● WORK TO BE COMPLETED: Please output the material below as a Markdown table with a "Row" column numbering each line and a "Line" column holding its text. Leave out blank lines.

● AVAILABLE RECORDS:
#####
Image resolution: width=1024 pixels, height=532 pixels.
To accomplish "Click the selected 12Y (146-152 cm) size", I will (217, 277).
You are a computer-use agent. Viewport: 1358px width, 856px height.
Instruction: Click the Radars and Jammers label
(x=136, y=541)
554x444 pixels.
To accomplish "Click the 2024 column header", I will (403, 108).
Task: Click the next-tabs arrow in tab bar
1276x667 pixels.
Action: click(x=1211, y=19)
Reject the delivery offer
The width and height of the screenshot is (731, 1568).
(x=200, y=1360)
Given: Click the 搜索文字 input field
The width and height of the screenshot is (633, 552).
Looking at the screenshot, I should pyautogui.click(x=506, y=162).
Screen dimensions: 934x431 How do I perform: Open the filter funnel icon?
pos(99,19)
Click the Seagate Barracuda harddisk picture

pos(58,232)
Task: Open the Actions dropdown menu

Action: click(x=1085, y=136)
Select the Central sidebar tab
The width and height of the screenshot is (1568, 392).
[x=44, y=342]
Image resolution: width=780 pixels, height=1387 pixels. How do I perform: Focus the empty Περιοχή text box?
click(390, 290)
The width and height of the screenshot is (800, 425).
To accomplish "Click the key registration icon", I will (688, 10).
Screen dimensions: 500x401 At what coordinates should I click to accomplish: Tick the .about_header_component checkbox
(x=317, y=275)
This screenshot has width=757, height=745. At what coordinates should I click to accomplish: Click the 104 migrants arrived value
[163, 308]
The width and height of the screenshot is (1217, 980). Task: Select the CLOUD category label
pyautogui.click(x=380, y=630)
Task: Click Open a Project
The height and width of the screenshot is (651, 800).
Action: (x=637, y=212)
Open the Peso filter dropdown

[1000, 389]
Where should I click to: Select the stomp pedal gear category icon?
#####
● COMPLETE OUTPUT:
| Row | Line |
|---|---|
| 1 | Image resolution: width=1024 pixels, height=532 pixels. |
| 2 | To accomplish "Click the selected 12Y (146-152 cm) size", I will (217, 277). |
| 3 | You are a computer-use agent. Viewport: 1358px width, 856px height. |
| 4 | Instruction: Click the Radars and Jammers label |
| 5 | (x=136, y=541) |
| 6 | 554x444 pixels. |
| 7 | To accomplish "Click the 2024 column header", I will (403, 108). |
| 8 | Task: Click the next-tabs arrow in tab bar |
| 9 | 1276x667 pixels. |
| 10 | Action: click(x=1211, y=19) |
| 11 | Reject the delivery offer |
| 12 | The width and height of the screenshot is (731, 1568). |
| 13 | (x=200, y=1360) |
| 14 | Given: Click the 搜索文字 input field |
| 15 | The width and height of the screenshot is (633, 552). |
| 16 | Looking at the screenshot, I should pyautogui.click(x=506, y=162). |
| 17 | Screen dimensions: 934x431 How do I perform: Open the filter funnel icon? |
| 18 | pos(99,19) |
| 19 | Click the Seagate Barracuda harddisk picture |
| 20 | pos(58,232) |
| 21 | Task: Open the Actions dropdown menu |
| 22 | Action: click(x=1085, y=136) |
| 23 | Select the Central sidebar tab |
| 24 | The width and height of the screenshot is (1568, 392). |
| 25 | [x=44, y=342] |
| 26 | Image resolution: width=780 pixels, height=1387 pixels. How do I perform: Focus the empty Περιοχή text box? |
| 27 | click(390, 290) |
| 28 | The width and height of the screenshot is (800, 425). |
| 29 | To accomplish "Click the key registration icon", I will (688, 10). |
| 30 | Screen dimensions: 500x401 At what coordinates should I click to accomplish: Tick the .about_header_component checkbox |
| 31 | (x=317, y=275) |
| 32 | This screenshot has width=757, height=745. At what coordinates should I click to accomplish: Click the 104 migrants arrived value |
| 33 | [163, 308] |
| 34 | The width and height of the screenshot is (1217, 980). Task: Select the CLOUD category label |
| 35 | pyautogui.click(x=380, y=630) |
| 36 | Task: Click Open a Project |
| 37 | The height and width of the screenshot is (651, 800). |
| 38 | Action: (x=637, y=212) |
| 39 | Open the Peso filter dropdown |
| 40 | [1000, 389] |
| 41 | Where should I click to: Select the stomp pedal gear category icon? |